Collected data:
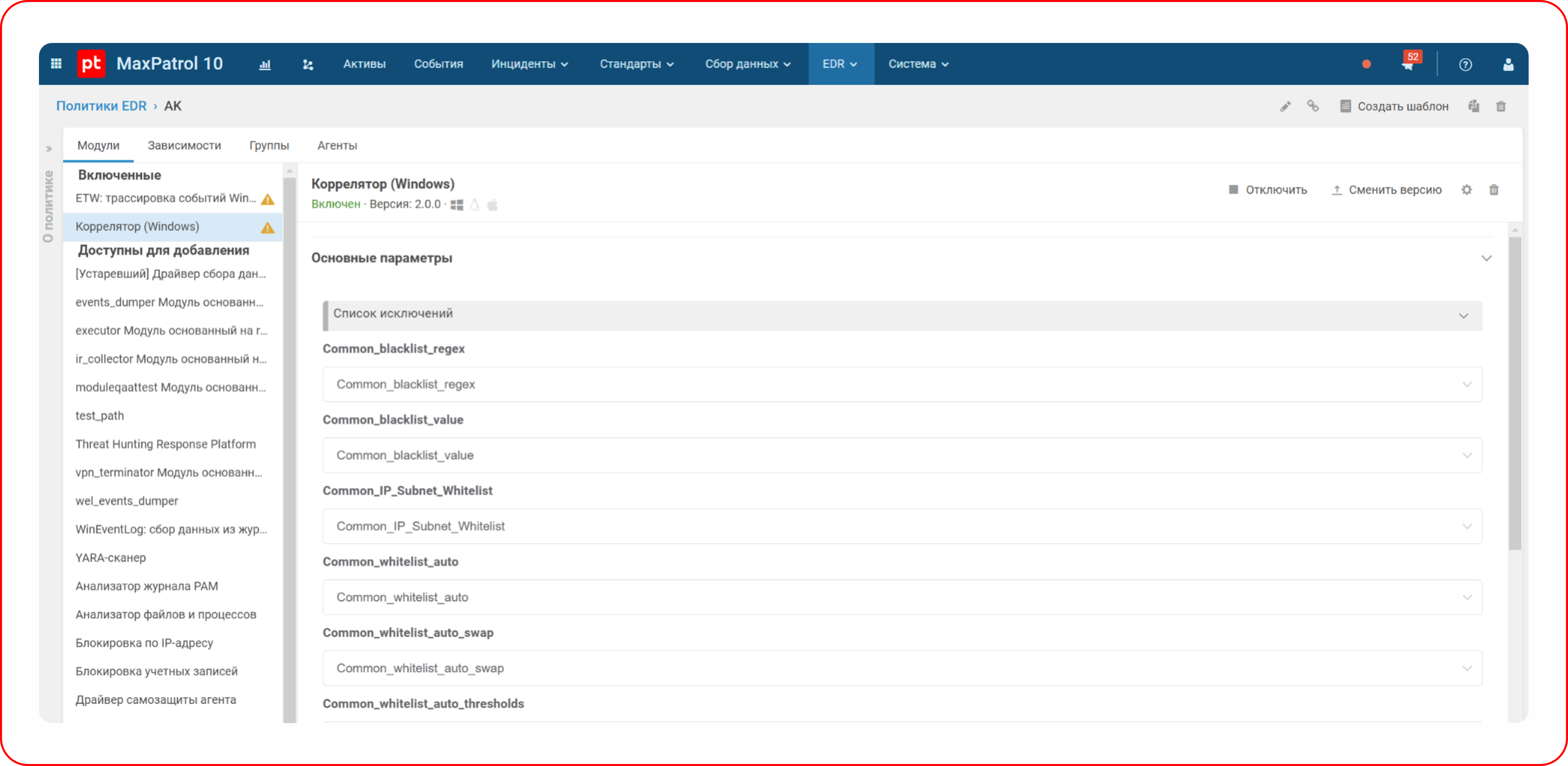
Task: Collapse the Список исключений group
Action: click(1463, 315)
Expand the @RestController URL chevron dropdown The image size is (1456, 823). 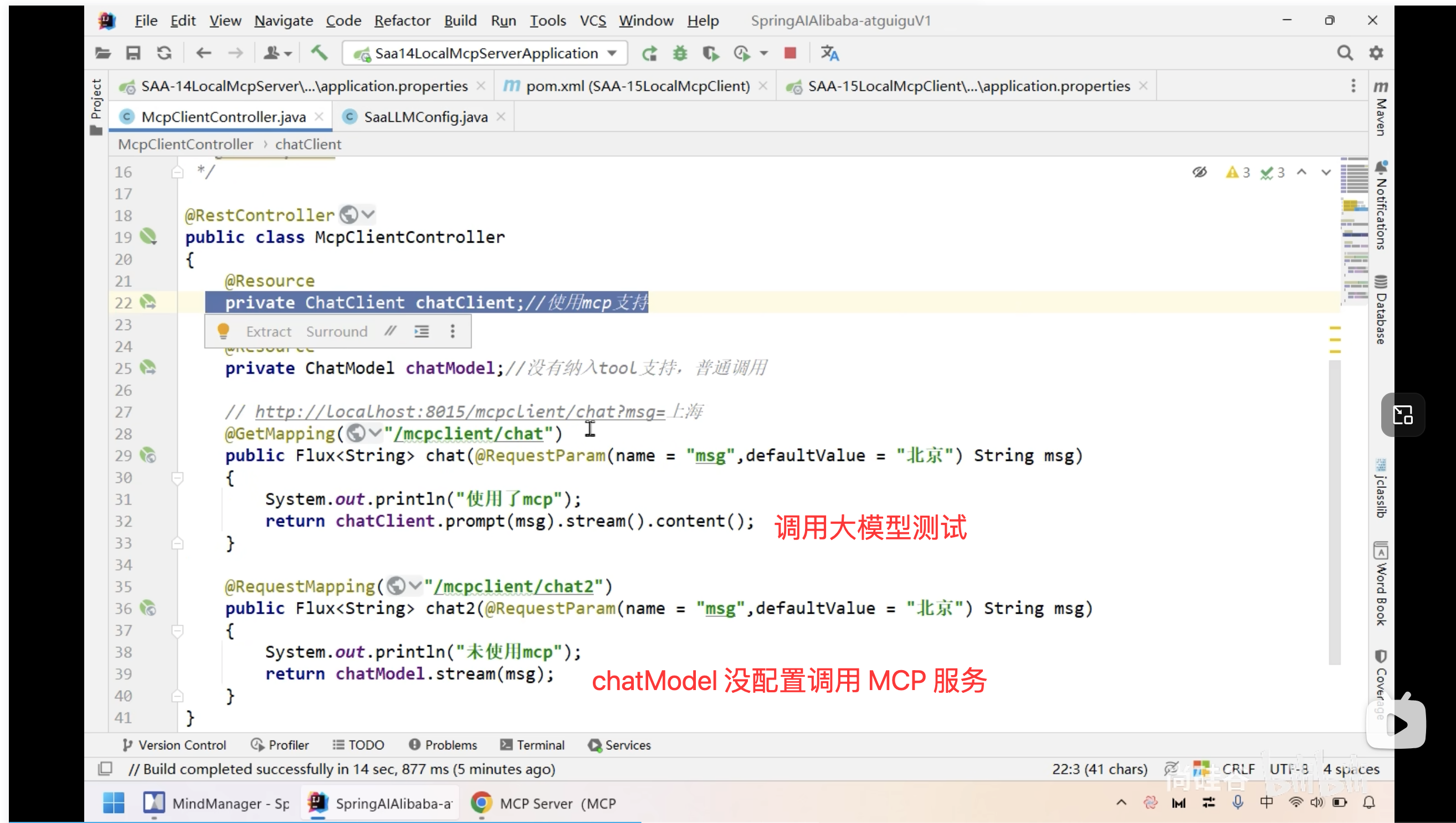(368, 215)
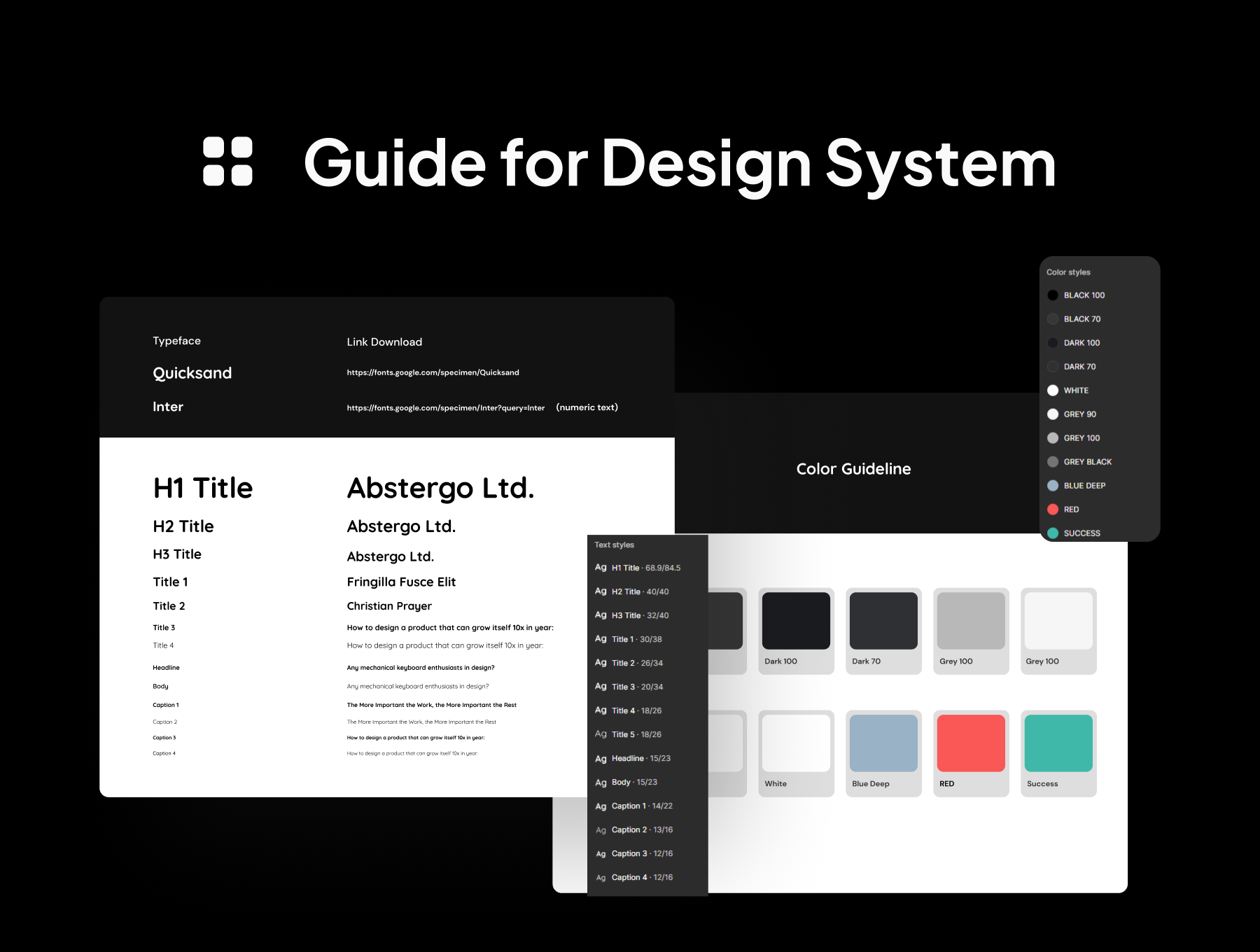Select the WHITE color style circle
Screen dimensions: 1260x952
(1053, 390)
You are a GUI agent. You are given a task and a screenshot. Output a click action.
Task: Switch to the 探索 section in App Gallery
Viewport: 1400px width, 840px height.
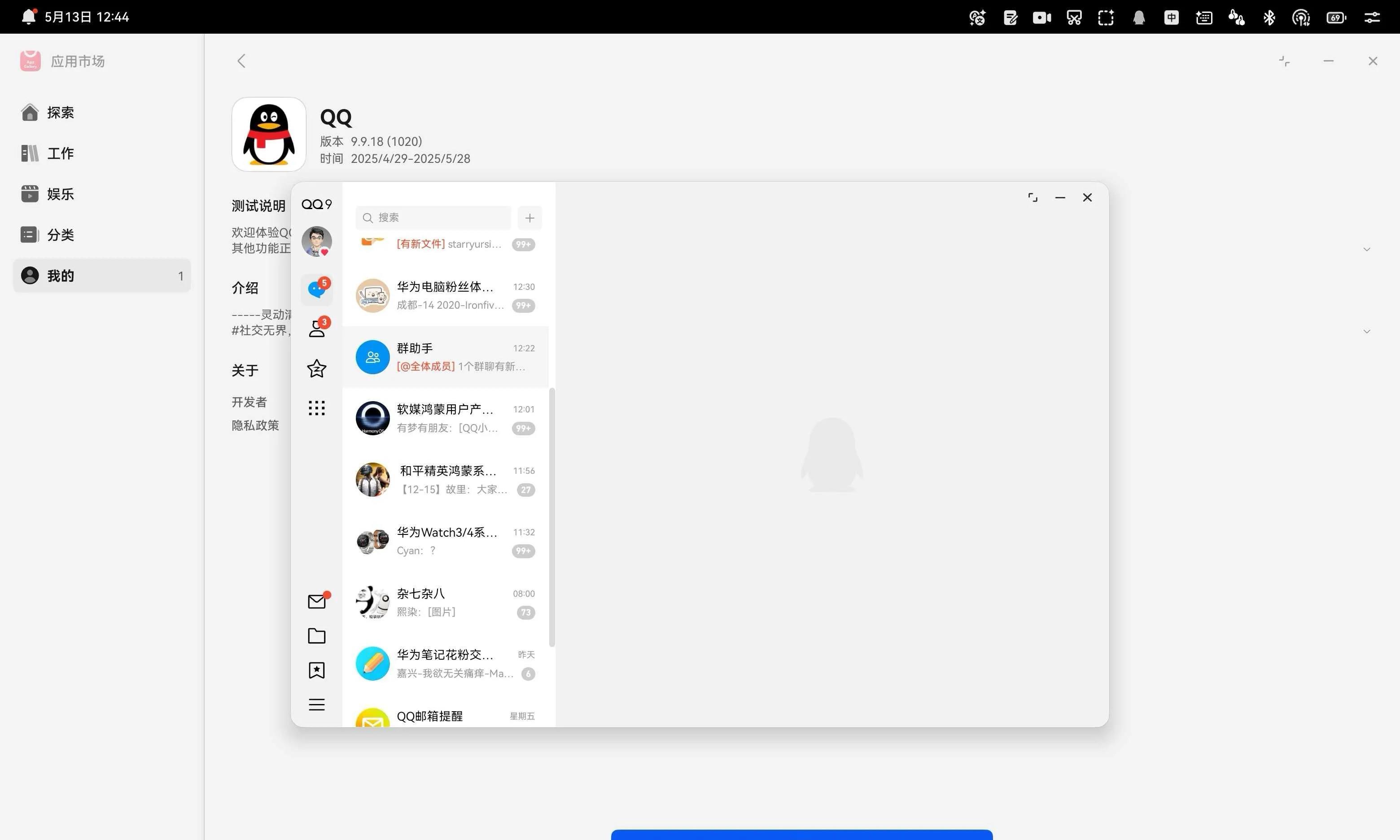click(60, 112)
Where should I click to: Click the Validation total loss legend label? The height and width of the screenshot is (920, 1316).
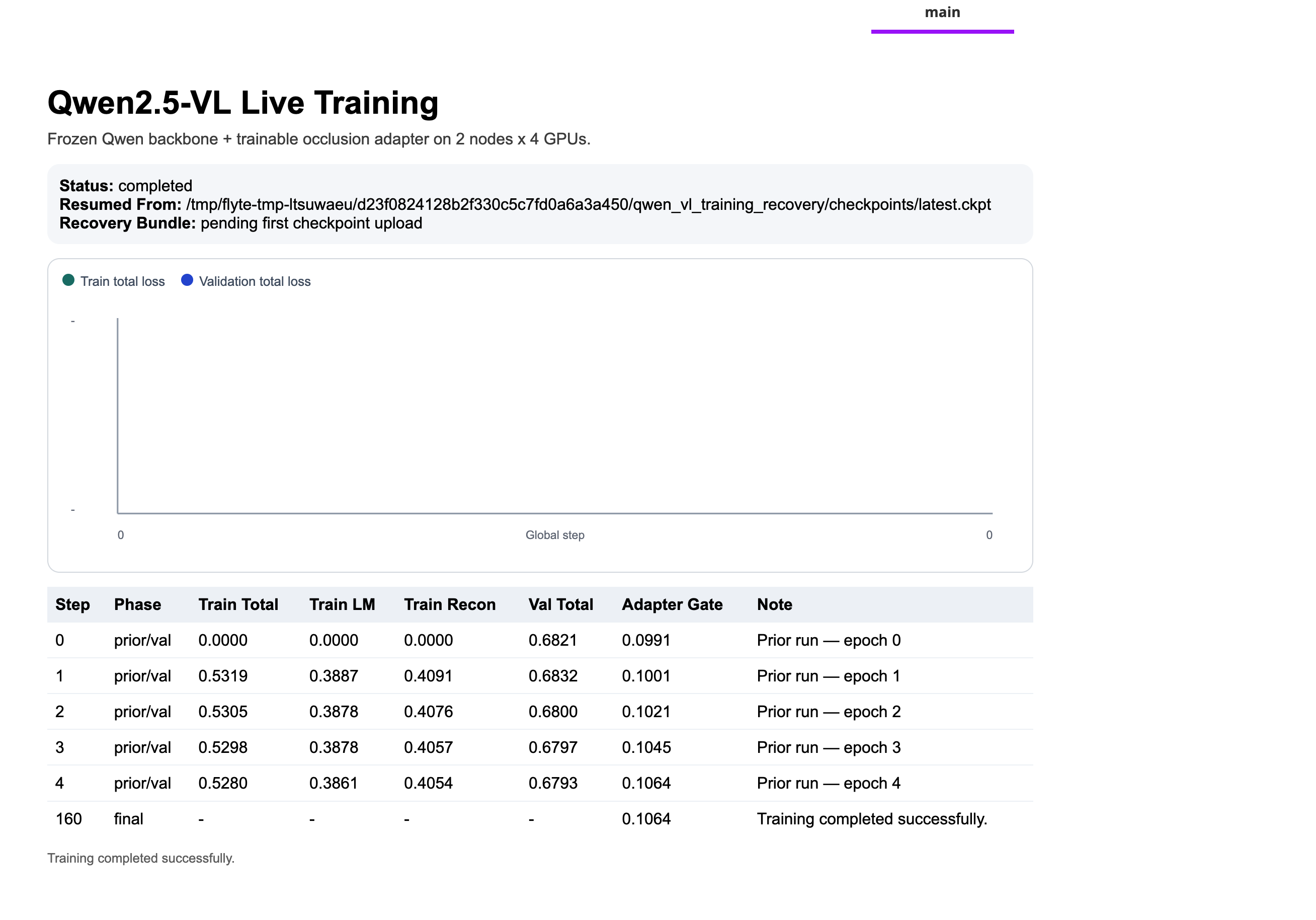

**Requirement:** Identify each line in the records above that contains the word "screenshot", and copy it out in full.

**Solution for this exercise:**
You are a GUI agent. You are given a task and a screenshot. Output a click action.
Where should I click to: Click the Validation total loss legend label? The height and width of the screenshot is (920, 1316).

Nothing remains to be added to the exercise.